En realidad, sí. Al margen de la industria cinematográfica más cercana al franquismo, en España una generación de nuevos realizadores –más cinéfilos que nunca– comenzaba a buscar la inspiración en el modelo de arte y ensayo. La influencia del Neorrealismo Italiano fue el prólogo de la entrada mundial del celuloide en la modernidad a través de lo que se conocería como el movimiento de los ‘Nuevos Cines’. En España, a las ganas de explorar las fronteras del lenguaje se unía la necesidad de salvar la censura sin renunciar al compromiso de denuncia de la realidad social de la dictadura. Y es precisamente aquí, en Salamanca, donde la gente de la gran pantalla se reunió para formalizar también su propio Nuevo Cine.

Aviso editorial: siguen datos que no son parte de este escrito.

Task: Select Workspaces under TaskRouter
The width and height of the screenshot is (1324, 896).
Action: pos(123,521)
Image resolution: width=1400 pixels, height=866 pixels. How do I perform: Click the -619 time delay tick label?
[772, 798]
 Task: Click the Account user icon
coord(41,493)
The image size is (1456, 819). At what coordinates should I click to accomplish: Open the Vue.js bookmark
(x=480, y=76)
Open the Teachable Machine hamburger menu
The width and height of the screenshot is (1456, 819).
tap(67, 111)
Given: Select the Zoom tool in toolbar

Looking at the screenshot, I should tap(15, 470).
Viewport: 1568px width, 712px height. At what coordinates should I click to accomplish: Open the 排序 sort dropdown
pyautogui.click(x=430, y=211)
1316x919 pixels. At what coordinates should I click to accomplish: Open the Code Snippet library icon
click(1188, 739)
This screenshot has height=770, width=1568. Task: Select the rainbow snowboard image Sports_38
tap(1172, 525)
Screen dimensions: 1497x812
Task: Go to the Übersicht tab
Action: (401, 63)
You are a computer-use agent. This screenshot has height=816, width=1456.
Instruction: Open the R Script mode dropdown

En el año 1955, un joven procedente de Lumbrales licenciado en Filosofía y Letras y titulado en la Escuela Oficial de Cine de Madrid, consiguió organizar en la Universidad de Salamanca un encuentro entre las más importantes figuras del cine de la época. Aquel cineasta era Basilio Martín Patino, el responsable de obras como ‘Mis queridísimos verdugos’  (1973) o ‘Canciones para después de una Guerra’ (1971). Pero sobre todo, hablar de Martín Patino es hablar del director que convirtió la imagen de Salamanca en icono con ‘Nueve cartas a Berta’ (1965).

Aquellas I Conversaciones sobre el cine español fueron un gran foro de discusión artística, concebido por Ricardo Muñoz Suay, que agrupó a profesionales del rodaje y de la crítica pero también de todos los signos políticos: desde Juan Antonio Bardem a Sáenz de Heredia, pasando por Berlanga, Fernán Gómez o José María García Escudero. Las conclusiones que de allí salieron fueron en definitiva los principios que definirían el Nuevo Cine Español de las próximas décadas: la necesidad de aumentar la calidad artística haciendo más cine de autor en vez de limitarse al cine industrial, legislar la censura –que hasta entonces consistía en normas no escritas que aplicaba el censor de turno según su particular criterio– y en tercer lugar, la obligación de recoger la tradición cultural española. En Salamanca, el cine español decide quitarse los complejos para convertirse en arte pero también en un arma en dirección contraria al paraíso de ficción social que tanto se había esforzado por crear la industria.